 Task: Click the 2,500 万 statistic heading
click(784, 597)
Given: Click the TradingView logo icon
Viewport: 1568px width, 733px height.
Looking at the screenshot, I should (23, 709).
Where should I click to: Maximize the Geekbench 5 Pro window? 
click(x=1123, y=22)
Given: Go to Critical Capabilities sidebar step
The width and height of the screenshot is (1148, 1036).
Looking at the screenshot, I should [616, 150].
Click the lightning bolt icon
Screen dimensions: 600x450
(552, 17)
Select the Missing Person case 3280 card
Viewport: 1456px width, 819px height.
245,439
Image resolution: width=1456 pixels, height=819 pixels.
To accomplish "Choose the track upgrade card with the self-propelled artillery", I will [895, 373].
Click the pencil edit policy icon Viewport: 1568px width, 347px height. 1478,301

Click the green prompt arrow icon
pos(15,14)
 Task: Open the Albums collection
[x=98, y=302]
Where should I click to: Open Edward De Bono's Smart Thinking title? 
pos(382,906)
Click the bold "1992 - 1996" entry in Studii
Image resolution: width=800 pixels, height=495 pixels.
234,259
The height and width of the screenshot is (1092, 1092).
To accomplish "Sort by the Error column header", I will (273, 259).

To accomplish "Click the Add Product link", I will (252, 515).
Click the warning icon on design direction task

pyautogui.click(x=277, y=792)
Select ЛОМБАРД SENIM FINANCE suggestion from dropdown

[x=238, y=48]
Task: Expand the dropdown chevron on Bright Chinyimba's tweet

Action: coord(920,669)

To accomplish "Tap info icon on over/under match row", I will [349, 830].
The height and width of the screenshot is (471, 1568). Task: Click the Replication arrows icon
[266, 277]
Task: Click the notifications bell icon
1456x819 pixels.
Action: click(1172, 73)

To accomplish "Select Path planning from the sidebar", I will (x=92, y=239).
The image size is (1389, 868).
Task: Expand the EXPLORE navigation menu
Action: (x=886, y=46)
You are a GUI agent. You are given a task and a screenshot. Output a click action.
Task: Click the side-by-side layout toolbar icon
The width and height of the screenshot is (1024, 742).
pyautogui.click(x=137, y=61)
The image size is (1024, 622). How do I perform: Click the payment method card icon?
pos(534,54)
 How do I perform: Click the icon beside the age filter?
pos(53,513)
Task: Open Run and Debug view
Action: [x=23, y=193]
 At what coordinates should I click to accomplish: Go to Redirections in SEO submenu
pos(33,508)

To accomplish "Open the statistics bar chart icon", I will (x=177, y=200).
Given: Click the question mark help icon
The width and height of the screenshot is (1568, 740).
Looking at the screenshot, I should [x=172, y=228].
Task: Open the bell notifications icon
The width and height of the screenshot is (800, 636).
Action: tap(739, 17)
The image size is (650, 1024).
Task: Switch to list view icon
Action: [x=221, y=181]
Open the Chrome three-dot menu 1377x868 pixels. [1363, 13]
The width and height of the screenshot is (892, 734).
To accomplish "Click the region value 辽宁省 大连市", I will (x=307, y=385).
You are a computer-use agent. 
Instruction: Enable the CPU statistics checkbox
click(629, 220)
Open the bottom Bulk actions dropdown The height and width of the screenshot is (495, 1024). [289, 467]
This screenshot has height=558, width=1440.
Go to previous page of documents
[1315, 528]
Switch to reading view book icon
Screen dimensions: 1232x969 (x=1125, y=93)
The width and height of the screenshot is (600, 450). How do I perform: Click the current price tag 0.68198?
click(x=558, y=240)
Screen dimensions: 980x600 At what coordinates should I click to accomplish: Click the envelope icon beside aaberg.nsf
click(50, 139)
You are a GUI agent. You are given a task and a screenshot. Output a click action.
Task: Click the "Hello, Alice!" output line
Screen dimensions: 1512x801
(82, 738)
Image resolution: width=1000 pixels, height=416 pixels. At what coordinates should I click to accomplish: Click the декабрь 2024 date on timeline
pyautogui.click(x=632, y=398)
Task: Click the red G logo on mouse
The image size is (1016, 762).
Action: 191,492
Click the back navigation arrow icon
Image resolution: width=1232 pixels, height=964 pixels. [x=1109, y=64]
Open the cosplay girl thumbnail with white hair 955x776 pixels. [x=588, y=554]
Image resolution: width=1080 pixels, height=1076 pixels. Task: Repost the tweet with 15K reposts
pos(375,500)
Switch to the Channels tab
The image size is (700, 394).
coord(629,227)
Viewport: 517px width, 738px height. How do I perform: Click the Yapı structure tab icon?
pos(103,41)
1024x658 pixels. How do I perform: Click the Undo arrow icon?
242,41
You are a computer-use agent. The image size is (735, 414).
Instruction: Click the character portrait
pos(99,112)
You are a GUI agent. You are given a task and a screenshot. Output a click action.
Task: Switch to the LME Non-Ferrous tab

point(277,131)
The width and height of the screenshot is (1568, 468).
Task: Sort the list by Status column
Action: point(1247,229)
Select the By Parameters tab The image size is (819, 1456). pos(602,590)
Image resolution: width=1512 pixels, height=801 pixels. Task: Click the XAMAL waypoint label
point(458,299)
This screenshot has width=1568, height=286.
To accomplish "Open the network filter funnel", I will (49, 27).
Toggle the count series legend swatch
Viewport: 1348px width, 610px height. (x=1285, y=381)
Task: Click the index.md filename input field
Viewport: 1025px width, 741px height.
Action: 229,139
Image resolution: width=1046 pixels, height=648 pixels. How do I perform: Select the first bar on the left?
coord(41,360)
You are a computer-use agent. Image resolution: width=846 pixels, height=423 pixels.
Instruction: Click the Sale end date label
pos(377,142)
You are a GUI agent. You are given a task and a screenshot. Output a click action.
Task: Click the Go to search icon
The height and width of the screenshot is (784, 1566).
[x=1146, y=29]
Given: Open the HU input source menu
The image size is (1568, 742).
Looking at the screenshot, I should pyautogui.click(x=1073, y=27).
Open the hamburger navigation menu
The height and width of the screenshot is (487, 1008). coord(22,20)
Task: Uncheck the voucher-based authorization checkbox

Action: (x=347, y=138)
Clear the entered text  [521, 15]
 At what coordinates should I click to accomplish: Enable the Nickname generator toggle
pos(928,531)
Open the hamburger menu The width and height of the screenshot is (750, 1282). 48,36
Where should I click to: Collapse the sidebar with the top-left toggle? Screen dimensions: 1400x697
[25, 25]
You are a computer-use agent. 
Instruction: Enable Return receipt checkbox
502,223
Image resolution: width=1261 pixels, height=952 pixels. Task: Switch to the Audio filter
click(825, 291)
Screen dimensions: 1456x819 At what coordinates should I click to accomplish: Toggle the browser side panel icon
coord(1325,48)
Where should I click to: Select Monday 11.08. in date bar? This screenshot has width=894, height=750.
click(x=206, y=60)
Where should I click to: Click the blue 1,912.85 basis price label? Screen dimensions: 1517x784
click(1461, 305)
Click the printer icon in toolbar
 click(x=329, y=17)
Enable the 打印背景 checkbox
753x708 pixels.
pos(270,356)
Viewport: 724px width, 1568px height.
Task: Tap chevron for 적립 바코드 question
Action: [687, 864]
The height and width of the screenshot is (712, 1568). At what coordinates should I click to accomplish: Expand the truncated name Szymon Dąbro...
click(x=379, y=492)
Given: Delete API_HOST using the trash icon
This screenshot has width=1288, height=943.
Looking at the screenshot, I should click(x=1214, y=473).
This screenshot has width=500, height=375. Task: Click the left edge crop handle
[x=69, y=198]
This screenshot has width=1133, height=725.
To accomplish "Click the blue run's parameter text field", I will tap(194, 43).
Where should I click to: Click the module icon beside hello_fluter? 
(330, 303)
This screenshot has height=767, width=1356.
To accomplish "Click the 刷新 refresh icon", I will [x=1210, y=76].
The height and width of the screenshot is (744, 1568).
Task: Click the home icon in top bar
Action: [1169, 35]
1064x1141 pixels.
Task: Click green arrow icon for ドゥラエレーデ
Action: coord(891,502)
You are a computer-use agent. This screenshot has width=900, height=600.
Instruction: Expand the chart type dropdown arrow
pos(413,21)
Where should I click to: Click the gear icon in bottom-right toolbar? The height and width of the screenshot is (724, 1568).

- _Exercise instructions_: Copy the material from its first line up to and including the line with "Action: (x=886, y=46)", swapping "bell" for "alarm" and leaving everything else unchanged.

- _Worked answer_:
 Task: Click the 2,500 万 statistic heading
click(784, 597)
Given: Click the TradingView logo icon
Viewport: 1568px width, 733px height.
Looking at the screenshot, I should (23, 709).
Where should I click to: Maximize the Geekbench 5 Pro window? 
click(x=1123, y=22)
Given: Go to Critical Capabilities sidebar step
The width and height of the screenshot is (1148, 1036).
Looking at the screenshot, I should [616, 150].
Click the lightning bolt icon
Screen dimensions: 600x450
(552, 17)
Select the Missing Person case 3280 card
Viewport: 1456px width, 819px height.
245,439
Image resolution: width=1456 pixels, height=819 pixels.
To accomplish "Choose the track upgrade card with the self-propelled artillery", I will [895, 373].
Click the pencil edit policy icon Viewport: 1568px width, 347px height. 1478,301

Click the green prompt arrow icon
pos(15,14)
 Task: Open the Albums collection
[x=98, y=302]
Where should I click to: Open Edward De Bono's Smart Thinking title? 
pos(382,906)
Click the bold "1992 - 1996" entry in Studii
Image resolution: width=800 pixels, height=495 pixels.
234,259
The height and width of the screenshot is (1092, 1092).
To accomplish "Sort by the Error column header", I will (273, 259).

To accomplish "Click the Add Product link", I will (252, 515).
Click the warning icon on design direction task

pyautogui.click(x=277, y=792)
Select ЛОМБАРД SENIM FINANCE suggestion from dropdown

[x=238, y=48]
Task: Expand the dropdown chevron on Bright Chinyimba's tweet

Action: coord(920,669)

To accomplish "Tap info icon on over/under match row", I will [349, 830].
The height and width of the screenshot is (471, 1568). Task: Click the Replication arrows icon
[266, 277]
Task: Click the notifications alarm icon
1456x819 pixels.
Action: click(1172, 73)

To accomplish "Select Path planning from the sidebar", I will (x=92, y=239).
The image size is (1389, 868).
Task: Expand the EXPLORE navigation menu
Action: (x=886, y=46)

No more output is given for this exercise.